# Applying GRPO to DeepSeek-R1-Distill-Qwen-1.5B with LIMO Dataset

This notebook provides a step-by-step tutorial for applying **Generalized Reinforcement Policy Optimization (GRPO)** to the distilled model **DeepSeek-R1-Distill-Qwen-1.5B** using the high-quality LIMO dataset. We will cover:

1. **Setup & Installation** – Installing dependencies and verifying GPU availability.
2. **Model & Dataset Preparation** – Loading the model, tokenizer, and dataset, and formatting prompts.
3. **Reinforcement Learning Fine-Tuning (GRPO)** – Implementing a simplified GRPO training loop, including reward computation and KL regularization.
4. **Evaluation & Performance Metrics** – Demonstrating how to evaluate the fine-tuned model on benchmark tasks.
5. **Hyperparameter Ablations & Future Directions** – Discussion on tuning and potential improvements.

Let's begin!

## 1. Setup & Installation

We first install the necessary libraries including PyTorch, Hugging Face Transformers, TRL (for reinforcement learning), the Datasets library, and bitsandbytes for 8-bit optimization. Then, we verify that a GPU is available.

In [None]:
!pip install transformers==4.48.2 trl==0.15.0.dev0 datasets bitsandbytes accelerate

In [None]:
import torch
print("Torch version:", torch.__version__)
if torch.cuda.is_available():
    device_name = torch.cuda.get_device_name(0)
    print("GPU detected:", device_name)
    # Enable TF32 for faster matrix multiplication on supported GPUs
    torch.backends.cuda.matmul.allow_tf32 = True
else:
    print("No GPU found. Please enable a GPU runtime for training.")

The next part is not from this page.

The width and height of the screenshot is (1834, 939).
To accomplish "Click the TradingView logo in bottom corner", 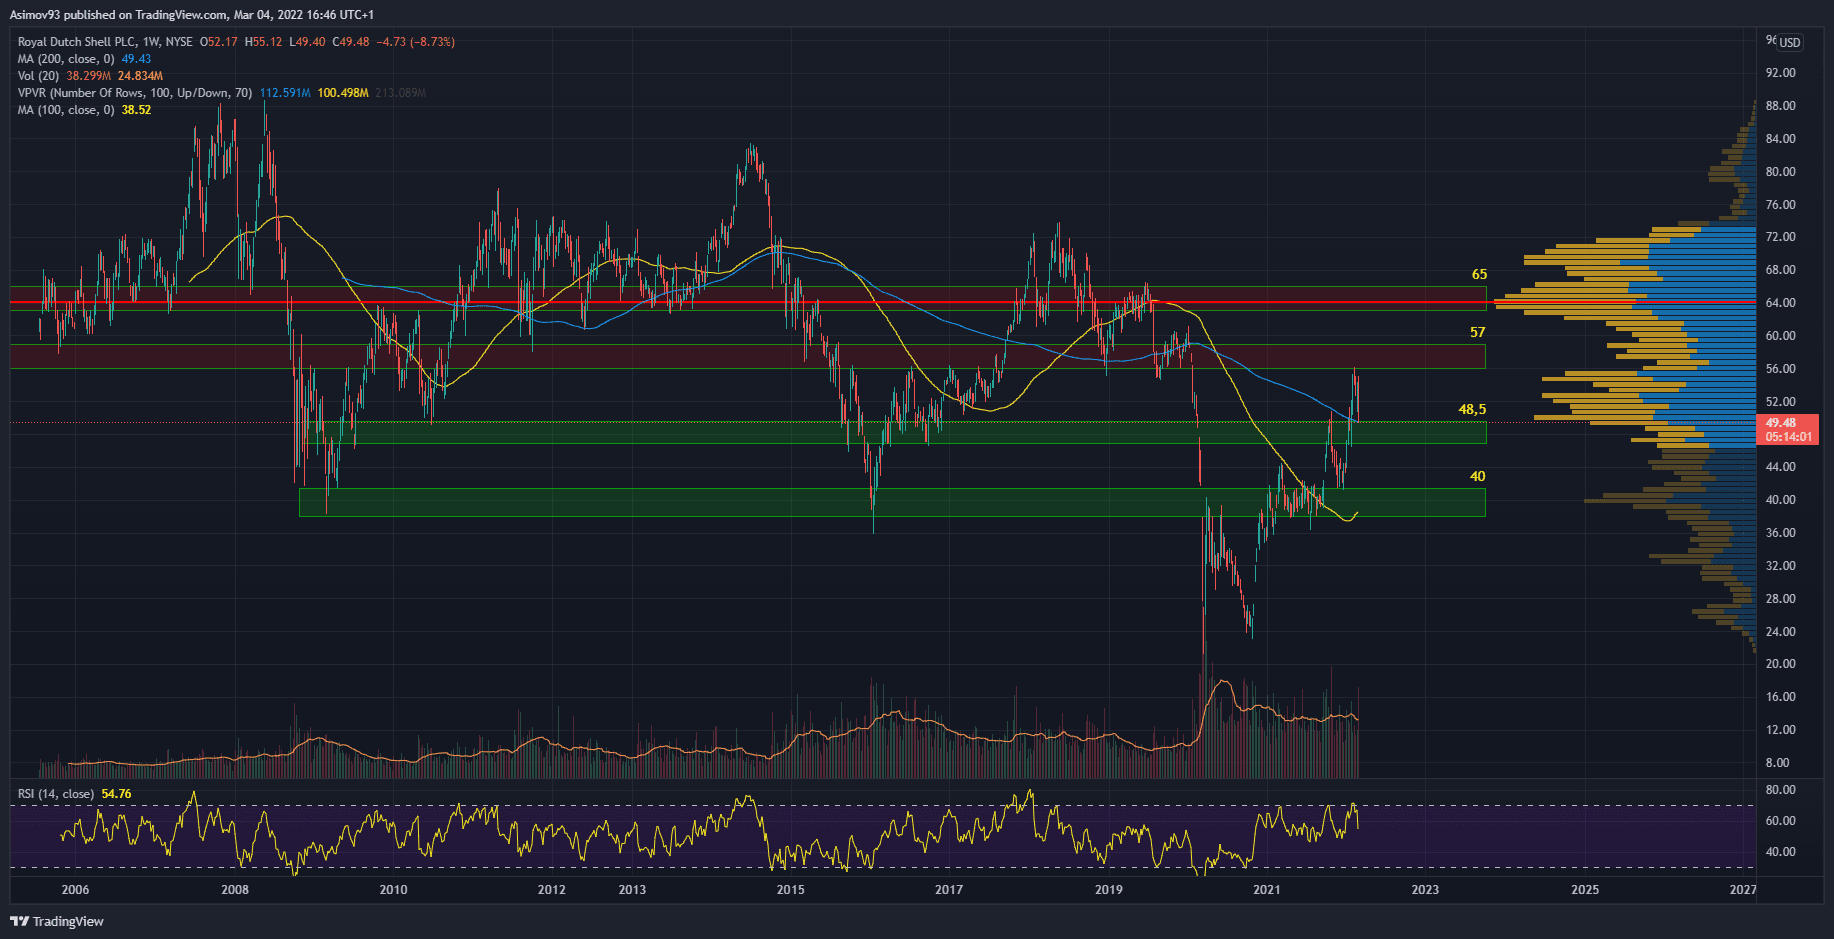I will pos(57,921).
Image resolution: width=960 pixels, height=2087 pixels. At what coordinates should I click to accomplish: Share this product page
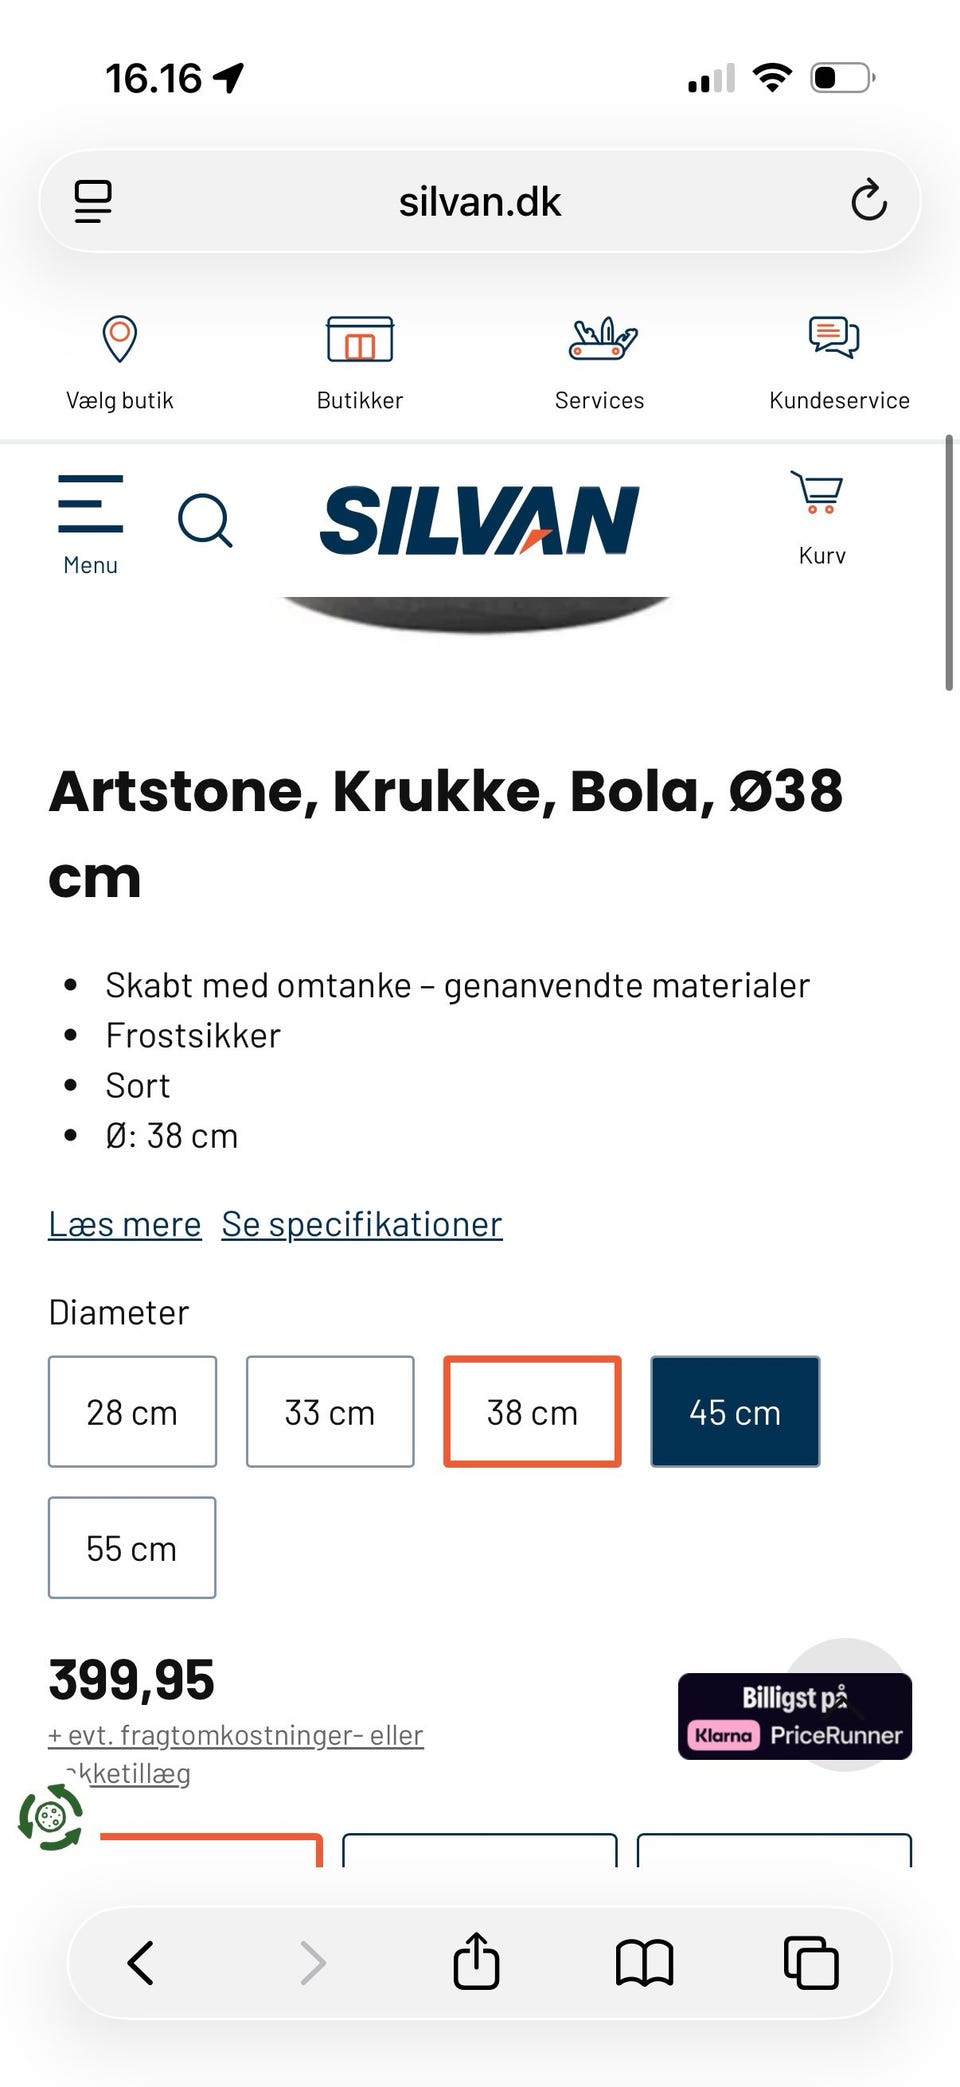pos(477,1962)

## 2. Model & Dataset Preparation

We now load the **DeepSeek-R1-Distill-Qwen-1.5B** model and its tokenizer from Hugging Face, and load the LIMO dataset. The dataset consists of high-quality reasoning samples with a `question`, a detailed `solution`, and the final `answer`.

We also define a helper function `format_prompt` that formats the question into a prompt instructing the model to output a reasoning chain and final answer using the tags `<think>` and `<answer>`.

In [None]:
from transformers import AutoModelForCausalLM, AutoTokenizer

model_name = "deepseek-ai/DeepSeek-R1-Distill-Qwen-1.5B"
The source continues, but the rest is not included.